FN: What about its legacy a decade later? Are young Taiwanese politically mobilized? If so, what are the drivers of political interest or involvement in 2024?

BH: While the movement had a powerful impact on Millenials, Gen Z may not be as politically engaged, as the success of former Taipei mayor Ko Wen-je and his Taiwan People’s Party attests to, they may perhaps vote for China-friendly political actors.

In particular, the next generation has come of age with the DPP having held political power for all of their adult life. By contrast, there may not be a sense of threat from the KMT, which has been unable to win presidential elections for the last decade. Similarly, while Millennials such as myself may remember a time before the political and economic rise of China, members of Gen Z may not.

As the incumbent, the DPP is seeing blowback over its failure to address longstanding issues of socioeconomic inequality in Taiwan during its eight years in office. This may be what has led to members of Gen Z supporting Ko or other politicians that seem to represent anti-establishment alternatives, even if the KMT continues to struggle with outreach to young people. Still, just as those of us of the Sunflower Generation were previously politically derided by our elders as a “strawberry generation”, I don’t think it does for Millenials to deride members of Gen Z either. The political stances of Ko or other political actors are likely to be thrown into sharp relief in the
future, just as many participants in the Sunflower Movement themselves were disillusioned former supporters of Ma Ying-jeou.

Read also: Why are Taiwanese politics and society still male-dominated? Interview with school Jhang JhuCin

FN: You just created a great online resource about the history of the movement. How you would like people to use it.

BH: The Daybreak Project was conceived at a moment in which the Sunflower Movement seemed to have flown under the radar of the international world–despite that it represents a generation in Taiwan expressing their views of what they hoped Taiwan’s relation with China should be.

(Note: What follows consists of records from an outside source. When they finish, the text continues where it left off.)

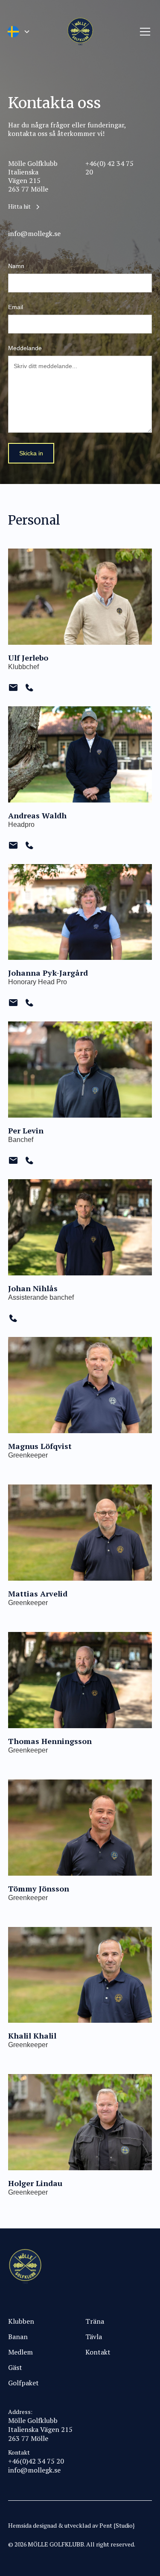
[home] (80, 32)
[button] (18, 32)
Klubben (21, 2321)
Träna (94, 2321)
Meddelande (25, 348)
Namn (16, 266)
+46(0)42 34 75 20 (36, 2461)
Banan (18, 2336)
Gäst (15, 2367)
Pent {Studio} (117, 2525)
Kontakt (98, 2352)
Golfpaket (23, 2382)
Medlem (20, 2352)
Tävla (93, 2336)
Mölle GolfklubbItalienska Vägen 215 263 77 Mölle (40, 2429)
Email (15, 307)
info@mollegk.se (34, 2470)
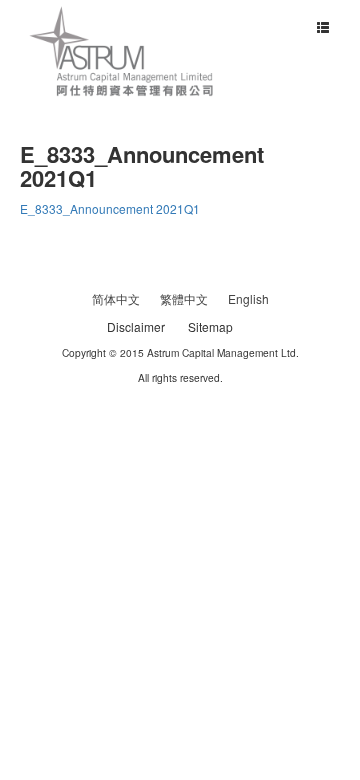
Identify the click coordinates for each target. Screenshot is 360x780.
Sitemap (210, 326)
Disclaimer (136, 326)
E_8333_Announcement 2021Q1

There was more coverage of the disappearance of Malaysian Airlines Flight 370 the month that the movement occurred, for example.

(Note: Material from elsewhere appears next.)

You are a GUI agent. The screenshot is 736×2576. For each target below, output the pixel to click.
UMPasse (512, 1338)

As such, the Daybreak Project intended to serve as “thick description” for the movement, in showing its breadth and the diversity of perspectives in the movement. This is why I interviewed around a hundred participants to make an oral history archive, ranging from key movement leaders to regular participants, which is in itself still only a narrow slice of the movement.

Likewise, I organized a timeline of the movement, map of the occupation site, translations of key documents, and tried to sum up the political context, to provide an explainer for the movement. Furthermore, I organized the artwork in the occupation space to create a dictionary of terms frequently used in the movement, to show how youth activism came to comprise something of a
subculture in Taiwan in those years–activism was something that was “cool” among young people.

I hope the movement can be a resource for those seeking to learn about the movement, as well as about this generation of Taiwanese young people and what their outlook on the world is. In this sense, I hope it can be a useful document for future research into the movement, or for activists in the region and beyond to perhaps draw on, use as a resource, or to take inspiration from.